There is a TAKAHE_REMOTE_TIMEOUT
setting to specify the number of seconds Takahē will wait when making remote requests to other Fediverse instances; it is set to 5 seconds by default. We recommend you keep this relatively low, unless for some reason your server is on a very slow internet link.
This may also be a tuple of four floats to set the timeouts for connect, read, write, and pool timeouts:
TAKAHE_REMOTE_TIMEOUT='[0.5, 1.0, 1.0, 0.5]'
Note that if your server is unreachable (including being so slow that other servers' timeouts make the connection fail) for more than about a week, some servers may consider it permanently unreachable and stop sending posts.
Caching
By default Takakē has caching disabled. The caching needs of a server can varying drastically based upon the number of users and how interconnected they are with other servers.
There are multiple ways Takahē uses caches:
- For caching rendered pages and responses, like user profile information. These caches reduce database load on your server and improve performance.

_Entries provided_
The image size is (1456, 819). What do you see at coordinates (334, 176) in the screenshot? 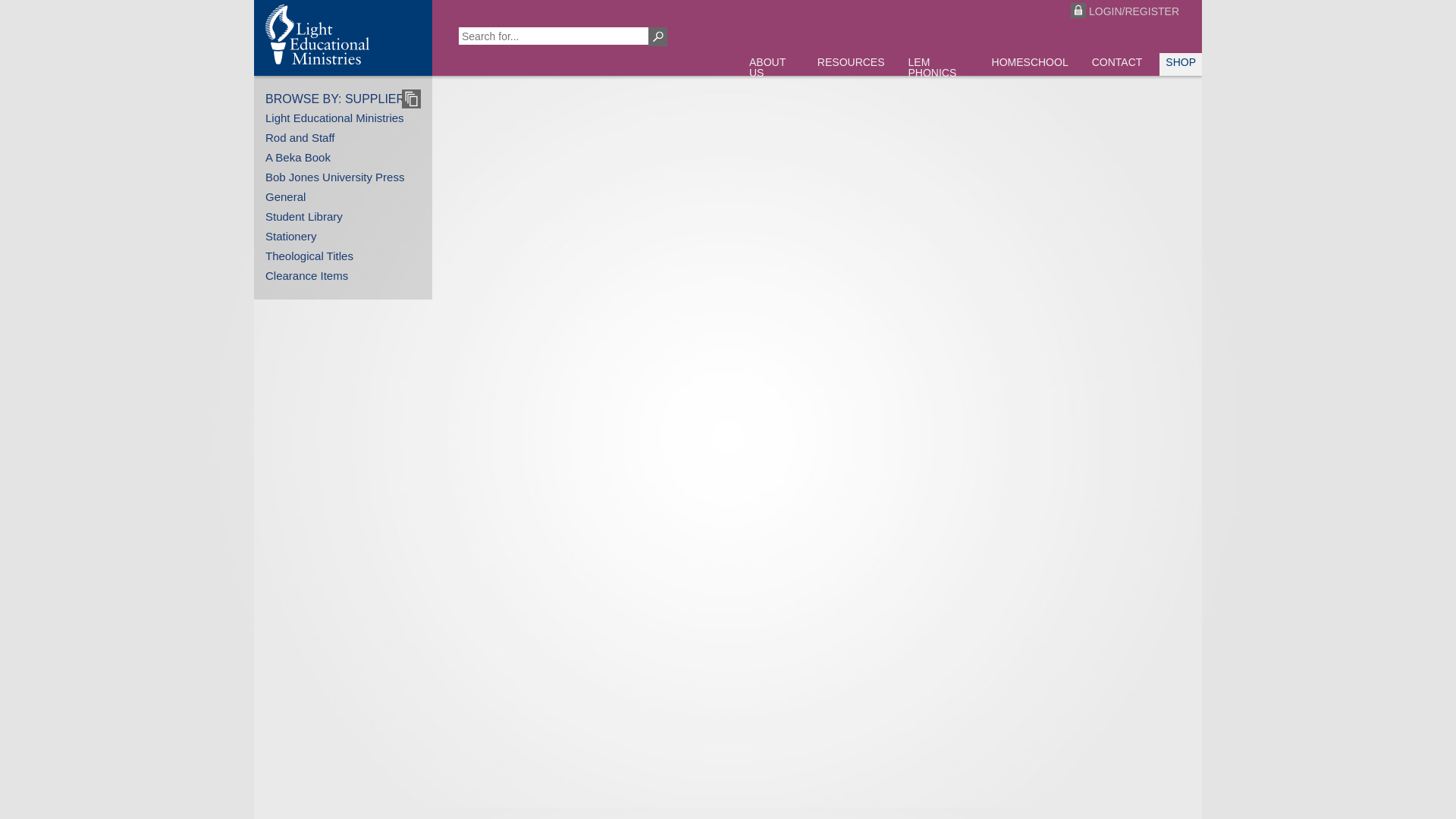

==

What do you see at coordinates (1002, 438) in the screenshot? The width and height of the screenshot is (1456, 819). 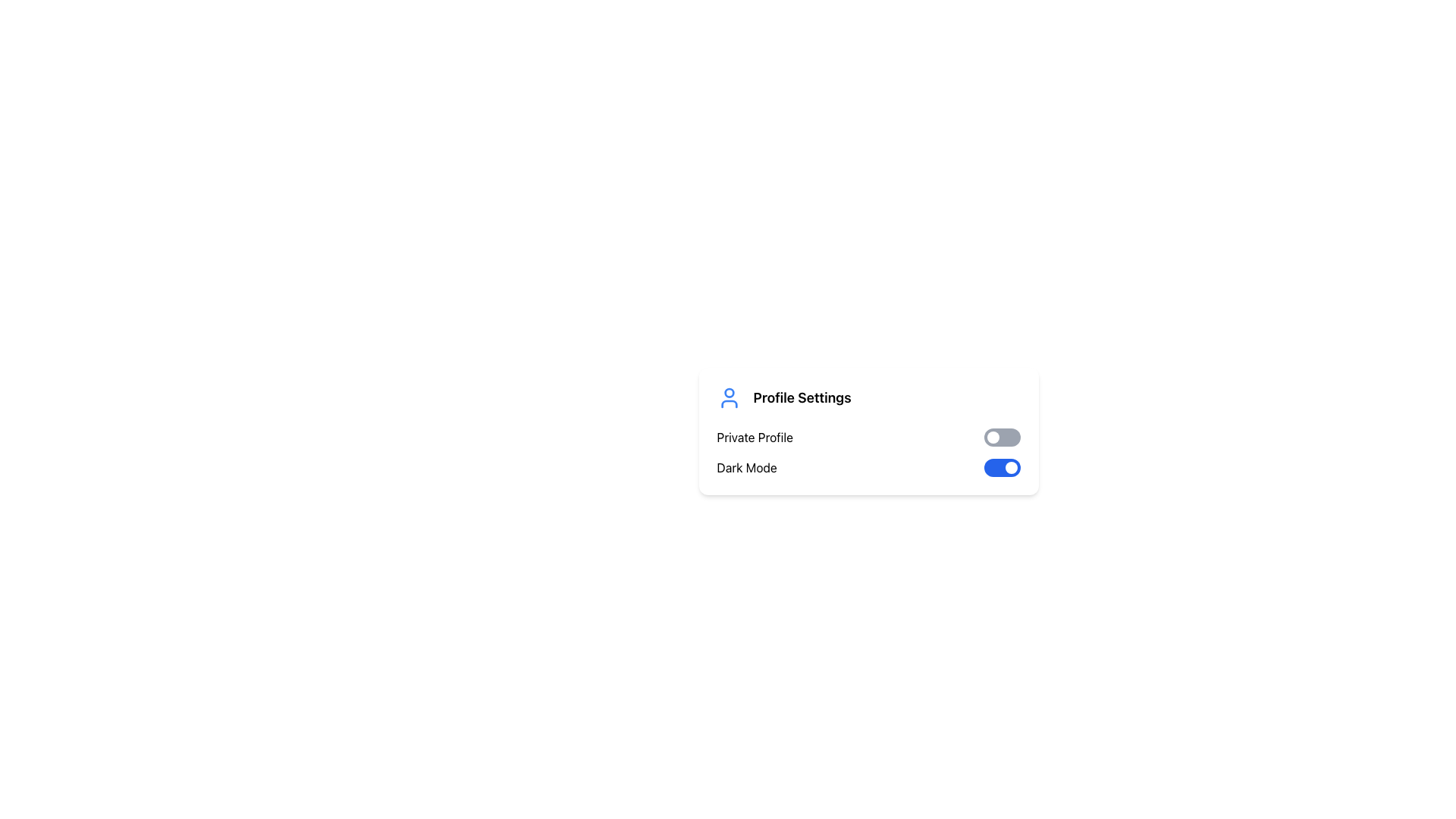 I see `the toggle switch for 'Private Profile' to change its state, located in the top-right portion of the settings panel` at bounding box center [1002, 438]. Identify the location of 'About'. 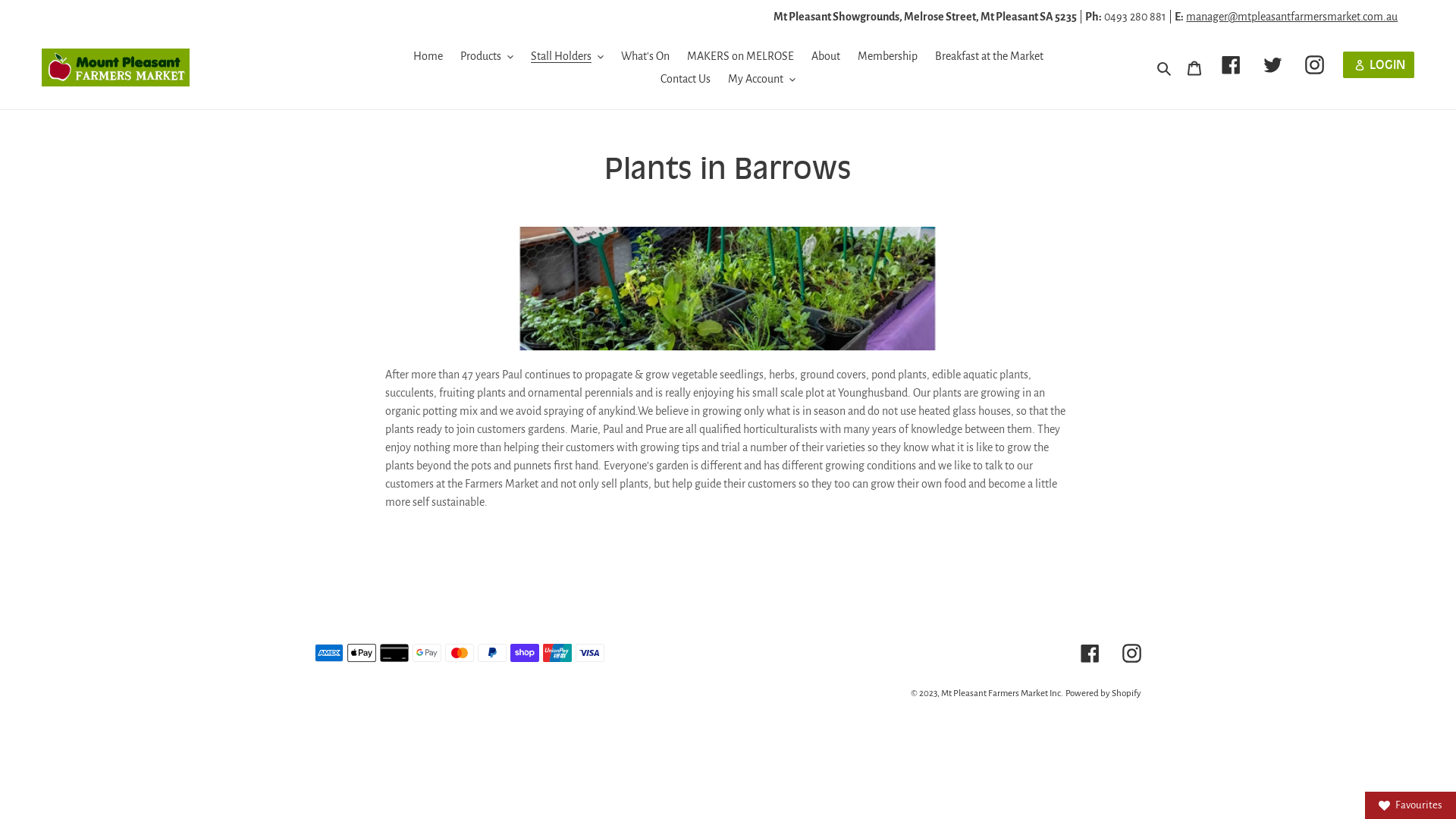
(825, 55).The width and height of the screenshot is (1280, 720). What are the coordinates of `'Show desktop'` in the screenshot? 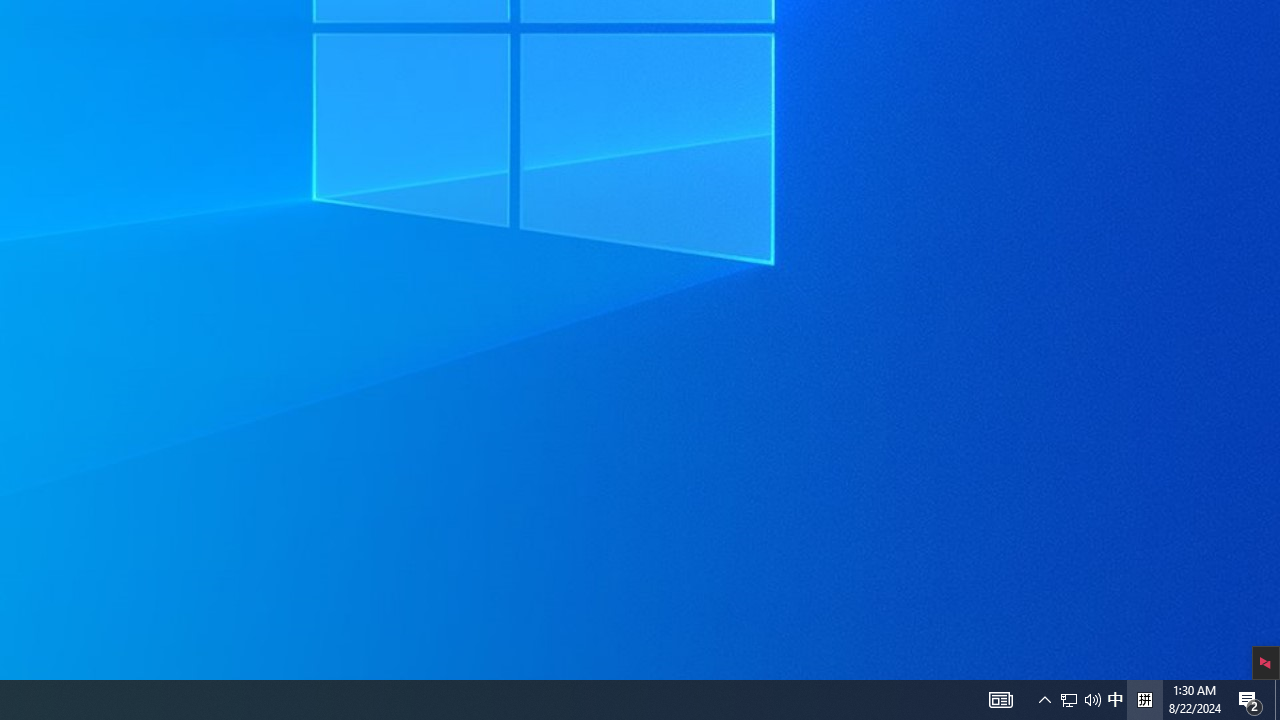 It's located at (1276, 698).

_Exercise goal_
Please retype the stretch of the Takahē settings text from "There is a TAKAHE_REMOTE_TIMEOUT" through "stop sending posts.", keeping every word the same. The listing comes from a separate source.

_Exercise result_
There is a TAKAHE_REMOTE_TIMEOUT
setting to specify the number of seconds Takahē will wait when making remote requests to other Fediverse instances; it is set to 5 seconds by default. We recommend you keep this relatively low, unless for some reason your server is on a very slow internet link.
This may also be a tuple of four floats to set the timeouts for connect, read, write, and pool timeouts:
TAKAHE_REMOTE_TIMEOUT='[0.5, 1.0, 1.0, 0.5]'
Note that if your server is unreachable (including being so slow that other servers' timeouts make the connection fail) for more than about a week, some servers may consider it permanently unreachable and stop sending posts.